Sono collegata anche alla Rete Utenti Nazionale, che sta scrivendo un suo Statuto, su cui basare le funzioni operative di una Associazione che sorge dal basso. È questa, una grande novità. Infatti in Italia, in questi ultimi decenni, dopo la chiusura degli ospedali psichiatrici, non è mai stata troppo forte la voce reclamante giusti diritti, da parte delle persone con esperienza di disagio mentale. Diversamente che altrove, in Europa e in America. Nel mondo anglosassone soprattutto, gli utenti sono collegati ed attivi, perché si contrappongono alla dura realtà di istituzioni manicomiali e di pratiche invasive, espresse anche con forme coercitive. Oggi anche nel nostro Paese si sta diffondendo maggior consapevolezza, denuncia di abusi, richiesta di nuovi protocolli medicali, e, in particolare, ribadita necessità di cure e di interventi psico-sociali. La tecnologia è di aiuto: noi utenti ci colleghiamo su piattaforme on line e la discussione è matura, portata avanti da persone che lottano contro lo stigma e l’auto-stigma, e ogni forma di abuso pseudo-scientifico.

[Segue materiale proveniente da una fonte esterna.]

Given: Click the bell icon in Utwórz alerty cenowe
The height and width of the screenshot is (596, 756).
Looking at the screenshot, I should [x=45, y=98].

La presenza attiva dei familiari, caregivers per primi coinvolti nelle difficoltà di sostegno quotidiano, oggi si fa sentire attraverso la rete di Associazioni, riunite nella UNASAM nazionale, di cui faccio parte, lavorando nel Comitato scientifico. La voce dei fruitori dei Servizi, utenti e familiari, è sollecitata, richiesta ed ascoltata soprattutto nell’ambito basagliano: infatti la Salute Mentale di Comunità, evoluzione progressiva dei principi basagliani, vuole costruire coesione sociale e crescita collettiva, operativa, nelle persone che attraversano gli spazi dei Centri di Salute Mentale. In questi giorni, tutti insieme, operatori, utenti e familiari, stiamo lottando per richiedere Centri diffusi, aperti sul territorio regionale, 7 giorni su 7, 24 ore al giorno, perché di queste forme di aiuto abbiamo bisogno. Esse costituiscono un nostro diritto.

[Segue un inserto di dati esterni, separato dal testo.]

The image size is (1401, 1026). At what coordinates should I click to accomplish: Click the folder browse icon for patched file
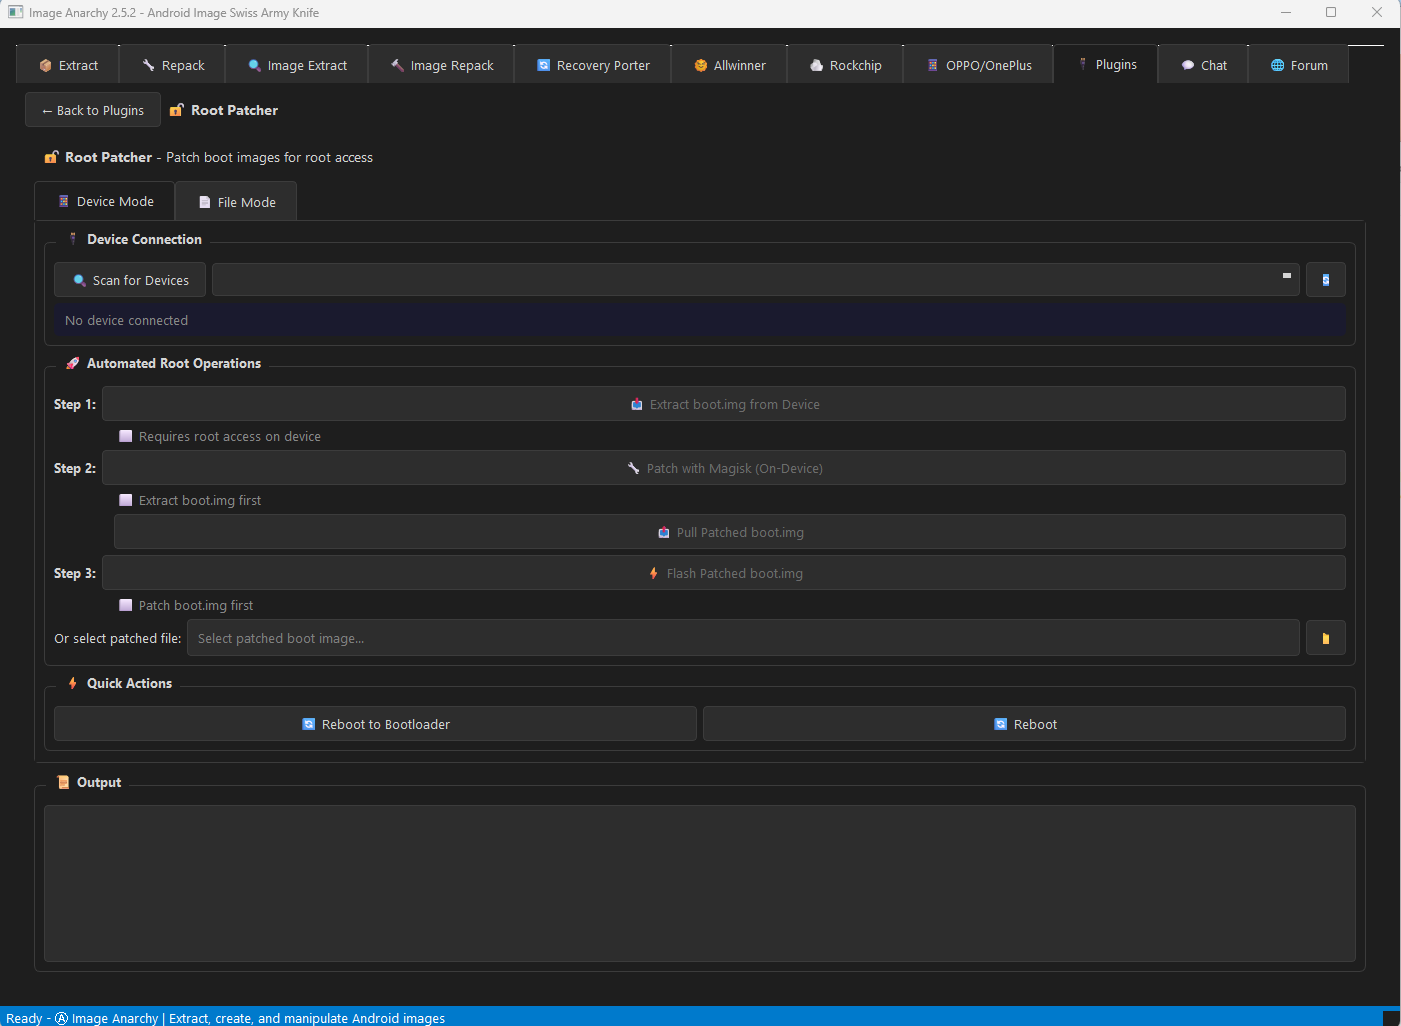click(x=1325, y=638)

Penso che il grande intellettuale del Novecento, Norberto Bobbio, ha veramente ragione quando afferma che l’unica rivoluzione compiuta degli anni Settanta è stata quella della soppressione dei manicomi. Una rivoluzione possibile, che ho già brevemente contestualizzato. Ma io vorrei che la spinta, l’entusiasmo, la forza progressive di allora non andassero perdute. L’insegnamento e la prassi, messi in campo da Franco Basaglia e dai suoi epigoni, non vanno rinchiusi nel passato, come un fatto isolato nel tempo, non più ripetibile. Le varie creazioni museali e archivistiche che oggi stanno sorgendo; i Seminari universitari internazionali di alto livello scientifico organizzati a Pisa, a Torino, a Parma; ribadiscono la necessità di non dimenticare. Ma la Memoria serve a costruire futuro. Quelle esperienze, soprattutto non vanno imbalsamate, soccombendo inattivi a una involuzione, una regressione che mi sembrano pericolosamente in atto. Le pratiche improntate alla costruzione di Salute Mentale di Comunità non sono frutto di ideologia, ma sono ispirate e motivate da evidenze mediche, testimoniate da tante persone, che hanno ritrovato occasione e volontà di vivere.